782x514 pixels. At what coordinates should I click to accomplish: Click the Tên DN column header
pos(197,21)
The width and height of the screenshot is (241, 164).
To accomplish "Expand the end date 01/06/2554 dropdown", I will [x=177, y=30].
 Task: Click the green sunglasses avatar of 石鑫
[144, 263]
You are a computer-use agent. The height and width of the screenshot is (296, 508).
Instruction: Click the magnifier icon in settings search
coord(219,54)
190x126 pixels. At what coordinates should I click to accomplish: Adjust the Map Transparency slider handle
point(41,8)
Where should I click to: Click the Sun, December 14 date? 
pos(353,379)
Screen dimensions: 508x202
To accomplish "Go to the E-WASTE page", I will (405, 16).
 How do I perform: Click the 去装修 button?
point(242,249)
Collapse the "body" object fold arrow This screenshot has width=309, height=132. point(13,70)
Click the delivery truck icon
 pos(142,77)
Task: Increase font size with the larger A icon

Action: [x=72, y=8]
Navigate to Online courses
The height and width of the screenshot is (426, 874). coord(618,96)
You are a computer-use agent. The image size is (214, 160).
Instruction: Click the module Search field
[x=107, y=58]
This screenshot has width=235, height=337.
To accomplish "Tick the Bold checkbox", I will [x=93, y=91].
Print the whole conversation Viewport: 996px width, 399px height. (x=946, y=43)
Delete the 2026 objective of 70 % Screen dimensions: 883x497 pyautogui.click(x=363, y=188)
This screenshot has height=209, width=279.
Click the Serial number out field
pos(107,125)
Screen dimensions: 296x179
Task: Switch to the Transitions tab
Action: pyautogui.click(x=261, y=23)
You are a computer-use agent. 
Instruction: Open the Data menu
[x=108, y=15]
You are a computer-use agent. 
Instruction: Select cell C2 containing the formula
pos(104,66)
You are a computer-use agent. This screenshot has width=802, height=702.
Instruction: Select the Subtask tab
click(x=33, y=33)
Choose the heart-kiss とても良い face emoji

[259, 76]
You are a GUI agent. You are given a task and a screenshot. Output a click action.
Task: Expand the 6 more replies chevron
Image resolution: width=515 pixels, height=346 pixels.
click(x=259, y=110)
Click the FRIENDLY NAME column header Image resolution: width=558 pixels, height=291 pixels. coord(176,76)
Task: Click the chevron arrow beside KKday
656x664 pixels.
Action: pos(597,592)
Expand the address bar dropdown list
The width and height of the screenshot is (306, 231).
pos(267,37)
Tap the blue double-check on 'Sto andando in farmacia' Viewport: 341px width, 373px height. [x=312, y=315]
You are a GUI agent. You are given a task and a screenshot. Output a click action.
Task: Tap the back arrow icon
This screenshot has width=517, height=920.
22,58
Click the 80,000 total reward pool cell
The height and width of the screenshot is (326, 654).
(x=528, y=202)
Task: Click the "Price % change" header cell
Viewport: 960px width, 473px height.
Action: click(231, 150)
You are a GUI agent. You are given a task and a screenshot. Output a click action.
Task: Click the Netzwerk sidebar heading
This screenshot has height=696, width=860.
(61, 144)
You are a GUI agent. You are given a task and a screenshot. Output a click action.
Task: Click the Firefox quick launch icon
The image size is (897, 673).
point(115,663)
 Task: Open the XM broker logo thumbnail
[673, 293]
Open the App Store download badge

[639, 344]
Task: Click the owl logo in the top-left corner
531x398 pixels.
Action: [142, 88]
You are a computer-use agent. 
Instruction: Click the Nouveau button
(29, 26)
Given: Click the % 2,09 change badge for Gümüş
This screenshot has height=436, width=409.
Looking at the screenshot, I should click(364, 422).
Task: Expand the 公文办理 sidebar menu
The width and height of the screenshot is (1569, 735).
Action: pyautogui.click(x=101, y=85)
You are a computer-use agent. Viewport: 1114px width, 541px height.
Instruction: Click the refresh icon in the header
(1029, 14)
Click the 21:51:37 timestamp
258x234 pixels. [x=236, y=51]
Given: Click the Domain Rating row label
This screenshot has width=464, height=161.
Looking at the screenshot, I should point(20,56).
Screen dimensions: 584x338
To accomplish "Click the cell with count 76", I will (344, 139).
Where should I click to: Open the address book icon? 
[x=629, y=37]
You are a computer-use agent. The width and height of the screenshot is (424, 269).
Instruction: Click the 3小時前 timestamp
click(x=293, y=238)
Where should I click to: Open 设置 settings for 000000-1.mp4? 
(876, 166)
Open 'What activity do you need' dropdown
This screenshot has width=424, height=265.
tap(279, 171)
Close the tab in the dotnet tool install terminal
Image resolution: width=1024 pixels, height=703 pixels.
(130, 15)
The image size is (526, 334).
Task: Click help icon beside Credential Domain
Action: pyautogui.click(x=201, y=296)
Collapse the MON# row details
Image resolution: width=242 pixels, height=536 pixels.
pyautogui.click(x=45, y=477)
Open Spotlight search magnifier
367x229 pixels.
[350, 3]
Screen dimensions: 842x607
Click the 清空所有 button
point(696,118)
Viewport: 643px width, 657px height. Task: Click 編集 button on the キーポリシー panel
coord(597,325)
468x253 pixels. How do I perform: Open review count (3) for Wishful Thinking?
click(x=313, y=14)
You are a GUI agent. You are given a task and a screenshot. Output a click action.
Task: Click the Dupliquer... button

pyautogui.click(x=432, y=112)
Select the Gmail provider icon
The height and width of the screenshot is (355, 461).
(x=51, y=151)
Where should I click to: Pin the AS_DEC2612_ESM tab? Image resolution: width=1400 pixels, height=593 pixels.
**********
» **WHAT IS EXPECTED**
Go through the records and copy each one exactly.

» **WRITTEN SOLUTION**
782x514 pixels. At what coordinates should I click to accomplish: Click the Tên DN column header
pos(197,21)
The width and height of the screenshot is (241, 164).
To accomplish "Expand the end date 01/06/2554 dropdown", I will [x=177, y=30].
 Task: Click the green sunglasses avatar of 石鑫
[144, 263]
You are a computer-use agent. The height and width of the screenshot is (296, 508).
Instruction: Click the magnifier icon in settings search
coord(219,54)
190x126 pixels. At what coordinates should I click to accomplish: Adjust the Map Transparency slider handle
point(41,8)
Where should I click to: Click the Sun, December 14 date? 
pos(353,379)
Screen dimensions: 508x202
To accomplish "Go to the E-WASTE page", I will (405, 16).
 How do I perform: Click the 去装修 button?
point(242,249)
Collapse the "body" object fold arrow This screenshot has width=309, height=132. point(13,70)
Click the delivery truck icon
 pos(142,77)
Task: Increase font size with the larger A icon

Action: [x=72, y=8]
Navigate to Online courses
The height and width of the screenshot is (426, 874). coord(618,96)
You are a computer-use agent. The image size is (214, 160).
Instruction: Click the module Search field
[x=107, y=58]
This screenshot has width=235, height=337.
To accomplish "Tick the Bold checkbox", I will [x=93, y=91].
Print the whole conversation Viewport: 996px width, 399px height. (x=946, y=43)
Delete the 2026 objective of 70 % Screen dimensions: 883x497 pyautogui.click(x=363, y=188)
This screenshot has height=209, width=279.
Click the Serial number out field
pos(107,125)
Screen dimensions: 296x179
Task: Switch to the Transitions tab
Action: pyautogui.click(x=261, y=23)
You are a computer-use agent. 
Instruction: Open the Data menu
[x=108, y=15]
You are a computer-use agent. 
Instruction: Select cell C2 containing the formula
pos(104,66)
You are a computer-use agent. This screenshot has width=802, height=702.
Instruction: Select the Subtask tab
click(x=33, y=33)
Choose the heart-kiss とても良い face emoji

[259, 76]
You are a GUI agent. You are given a task and a screenshot. Output a click action.
Task: Expand the 6 more replies chevron
Image resolution: width=515 pixels, height=346 pixels.
click(x=259, y=110)
Click the FRIENDLY NAME column header Image resolution: width=558 pixels, height=291 pixels. coord(176,76)
Task: Click the chevron arrow beside KKday
656x664 pixels.
Action: pos(597,592)
Expand the address bar dropdown list
The width and height of the screenshot is (306, 231).
pos(267,37)
Tap the blue double-check on 'Sto andando in farmacia' Viewport: 341px width, 373px height. [x=312, y=315]
You are a GUI agent. You are given a task and a screenshot. Output a click action.
Task: Tap the back arrow icon
This screenshot has width=517, height=920.
22,58
Click the 80,000 total reward pool cell
The height and width of the screenshot is (326, 654).
(x=528, y=202)
Task: Click the "Price % change" header cell
Viewport: 960px width, 473px height.
Action: click(231, 150)
You are a GUI agent. You are given a task and a screenshot. Output a click action.
Task: Click the Netzwerk sidebar heading
This screenshot has height=696, width=860.
(61, 144)
You are a GUI agent. You are given a task and a screenshot. Output a click action.
Task: Click the Firefox quick launch icon
The image size is (897, 673).
point(115,663)
 Task: Open the XM broker logo thumbnail
[673, 293]
Open the App Store download badge

[639, 344]
Task: Click the owl logo in the top-left corner
531x398 pixels.
Action: [142, 88]
You are a computer-use agent. 
Instruction: Click the Nouveau button
(29, 26)
Given: Click the % 2,09 change badge for Gümüş
This screenshot has height=436, width=409.
Looking at the screenshot, I should click(364, 422).
Task: Expand the 公文办理 sidebar menu
The width and height of the screenshot is (1569, 735).
Action: pyautogui.click(x=101, y=85)
You are a computer-use agent. Viewport: 1114px width, 541px height.
Instruction: Click the refresh icon in the header
(1029, 14)
Click the 21:51:37 timestamp
258x234 pixels. [x=236, y=51]
Given: Click the Domain Rating row label
This screenshot has width=464, height=161.
Looking at the screenshot, I should point(20,56).
Screen dimensions: 584x338
To accomplish "Click the cell with count 76", I will (344, 139).
Where should I click to: Open the address book icon? 
[x=629, y=37]
You are a computer-use agent. The width and height of the screenshot is (424, 269).
Instruction: Click the 3小時前 timestamp
click(x=293, y=238)
Where should I click to: Open 设置 settings for 000000-1.mp4? 
(876, 166)
Open 'What activity do you need' dropdown
This screenshot has width=424, height=265.
tap(279, 171)
Close the tab in the dotnet tool install terminal
Image resolution: width=1024 pixels, height=703 pixels.
(130, 15)
The image size is (526, 334).
Task: Click help icon beside Credential Domain
Action: pyautogui.click(x=201, y=296)
Collapse the MON# row details
Image resolution: width=242 pixels, height=536 pixels.
pyautogui.click(x=45, y=477)
Open Spotlight search magnifier
367x229 pixels.
[350, 3]
Screen dimensions: 842x607
Click the 清空所有 button
point(696,118)
Viewport: 643px width, 657px height. Task: Click 編集 button on the キーポリシー panel
coord(597,325)
468x253 pixels. How do I perform: Open review count (3) for Wishful Thinking?
click(x=313, y=14)
You are a GUI agent. You are given a task and a screenshot. Output a click action.
Task: Click the Dupliquer... button

pyautogui.click(x=432, y=112)
Select the Gmail provider icon
The height and width of the screenshot is (355, 461).
(x=51, y=151)
Where should I click to: Pin the AS_DEC2612_ESM tab? Image resolution: width=1400 pixels, height=593 pixels.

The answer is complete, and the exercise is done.